Nice, I missed those two, thanks!
>
> > + .endm
>
> You could probably improve pipelining using two pointer pairs,
> doubling the stride, and interleaving things a bit. I don't remember
> the scheduling details, and they vary between implementations.
The sh_macs macro consists if two additions and one multiplication, both
these commands belong to the "EX" instruction group and thus cannot be
executed in parallel.
> > + /* void sum8_macs(int64_t *sum, int32_t *p, int32_t *w) */
> > +
> > + .globl sum8_macs_sh4
> > + .balign 4
> > + .type sum8_macs_sh4, @function
> > +sum8_macs_sh4:
> > + sh_sum8_macs r4, r6, r5, r3
> > + rts
> > + nop
> > + .size sum8_macs_sh4, .-sum8_macs_sh4
> > +
> > + .macro round_sample, sum, tmp1, tmp2
> > + mov.l @\sum, \tmp1
> > + mov.l m23, \tmp2
> > + and \tmp1, \tmp2 /* hi &= (1 << 24) - 1 */
> > + mov.l \tmp2, @\sum
> > + shlr16 \tmp1
> > + shlr8 \tmp1 /* lo >>= 24 */
> > + mov.l @(4, \sum), \tmp2
> > + shll8 \tmp2 /* hi <<= 8 */
> > + or \tmp2, \tmp1 /* lo |= hi */
> > + mov #0, \tmp2
> > + mov.l \tmp2, @(4, \sum)
> > + /* av_clip */
> > + mov.l max, \tmp2
> > + cmp/ge \tmp2, \tmp1
> > + bt 1f
> > + mov.l min, \tmp2
> > + cmp/gt \tmp2, \tmp1
> > + bt 2f
> > +1: mov \tmp2, \tmp1
> > +2:
>
> These branches could make use of the delay slot.

* [Dataset extract]

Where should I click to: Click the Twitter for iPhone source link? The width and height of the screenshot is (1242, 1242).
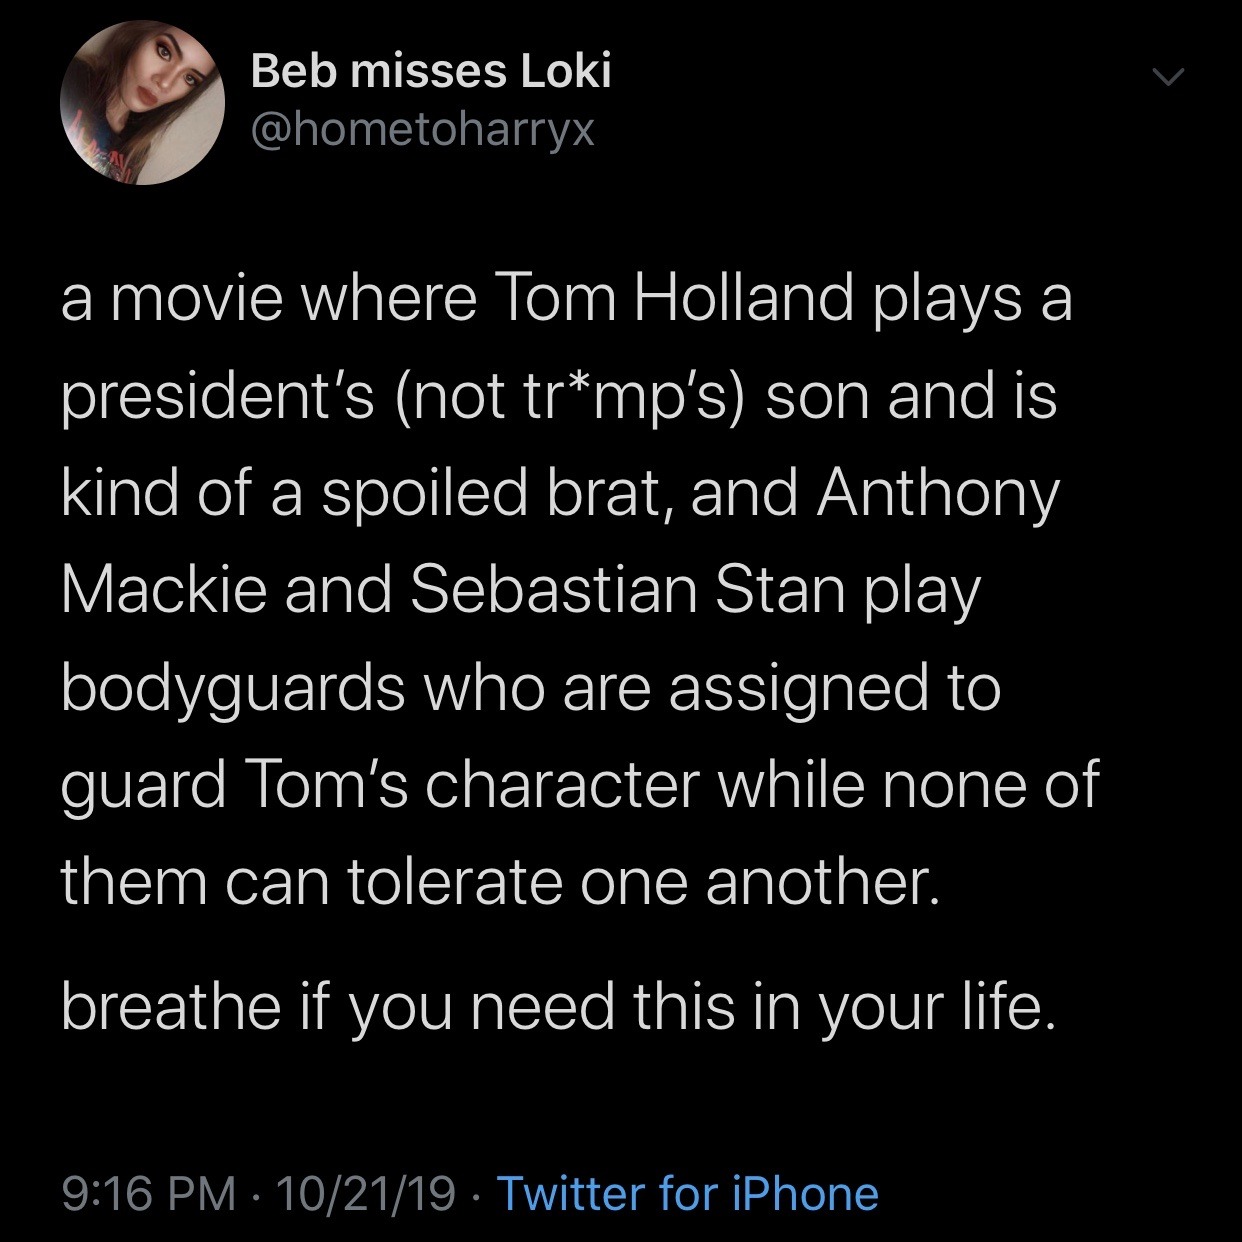click(x=687, y=1193)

* [Problem to work on] Reproduce the passage of the SH4 assembly review thread from "The sh_macs macro" to "executed in parallel." without changing any character.

* [Exercise output]
The sh_macs macro consists if two additions and one multiplication, both
these commands belong to the "EX" instruction group and thus cannot be
executed in parallel.